Records for locating words and elements:
....
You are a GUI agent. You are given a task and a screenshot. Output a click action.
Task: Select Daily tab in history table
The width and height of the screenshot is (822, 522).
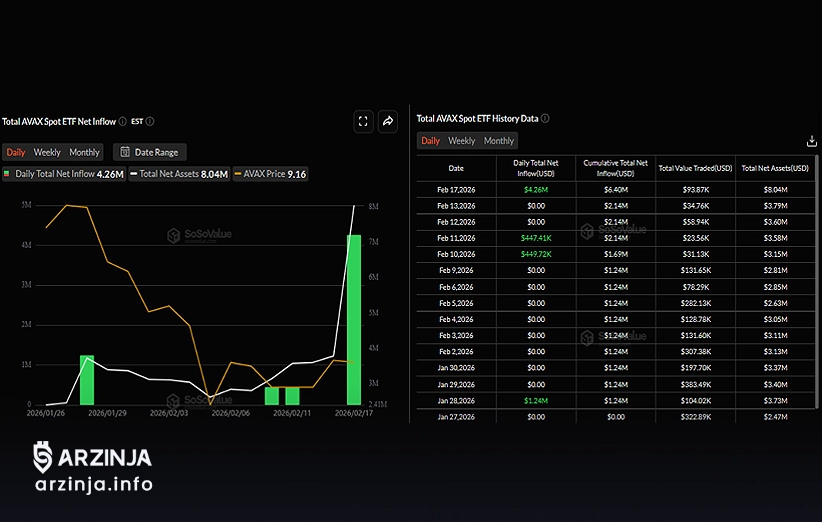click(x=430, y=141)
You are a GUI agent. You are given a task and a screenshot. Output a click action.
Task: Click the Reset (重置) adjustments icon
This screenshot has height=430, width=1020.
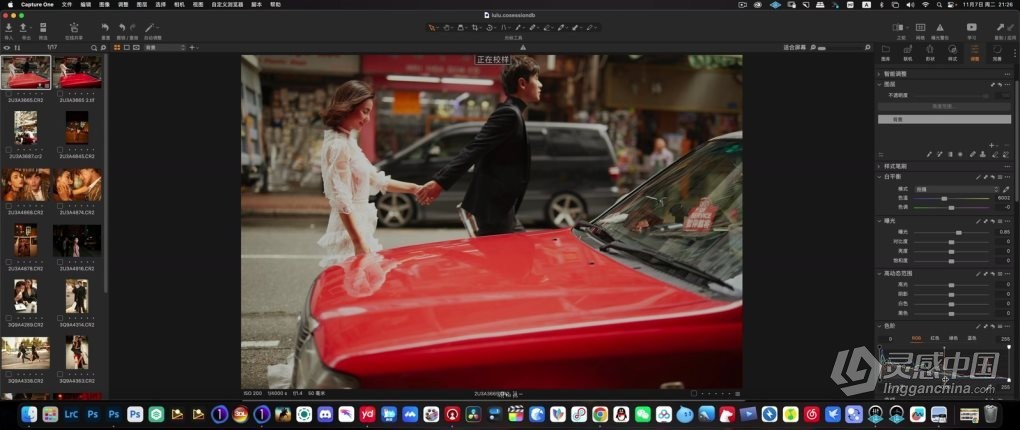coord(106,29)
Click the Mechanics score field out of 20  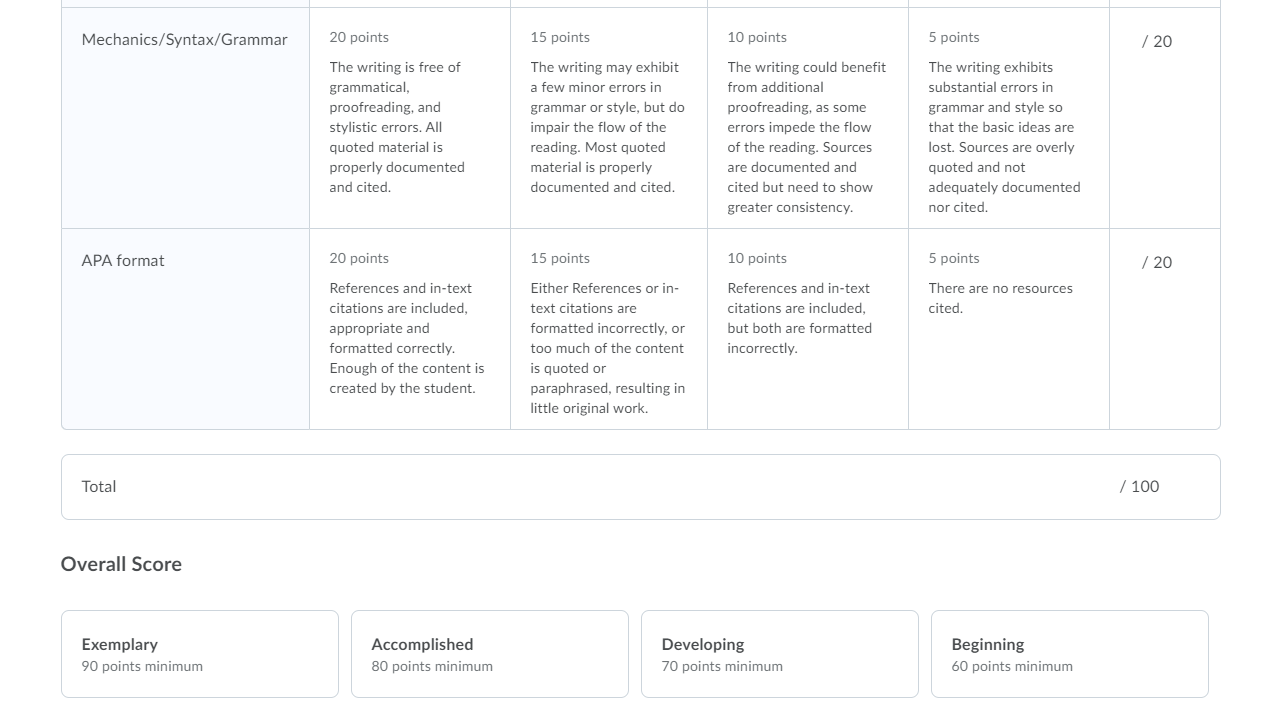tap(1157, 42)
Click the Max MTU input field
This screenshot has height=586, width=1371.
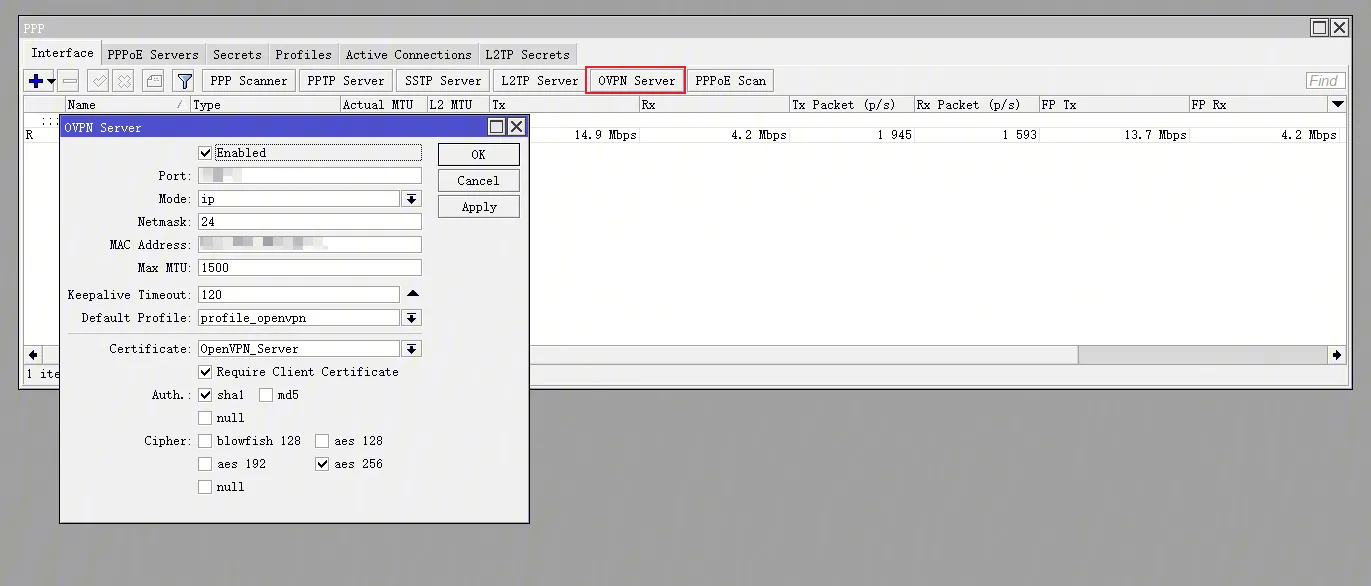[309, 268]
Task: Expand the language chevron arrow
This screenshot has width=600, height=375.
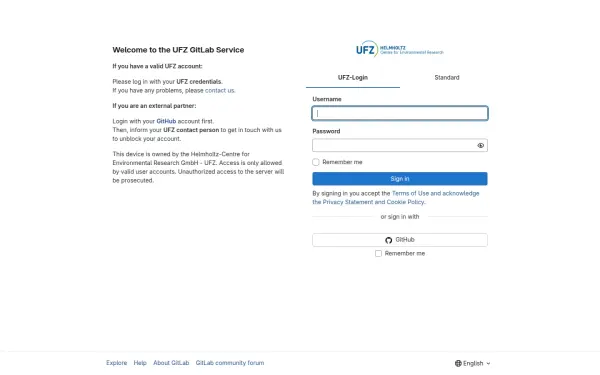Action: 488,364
....
YOUR TASK: Rewrite everything from the line containing "Click the Max MTU input field" down to the end of the records as a numbered list with no blank lines. Omit the pictures.

TASK RESULT:
1. Click the Max MTU input field
2. This screenshot has height=586, width=1371.
3. [309, 268]
4. Task: Expand the language chevron arrow
5. This screenshot has width=600, height=375.
6. Action: 488,364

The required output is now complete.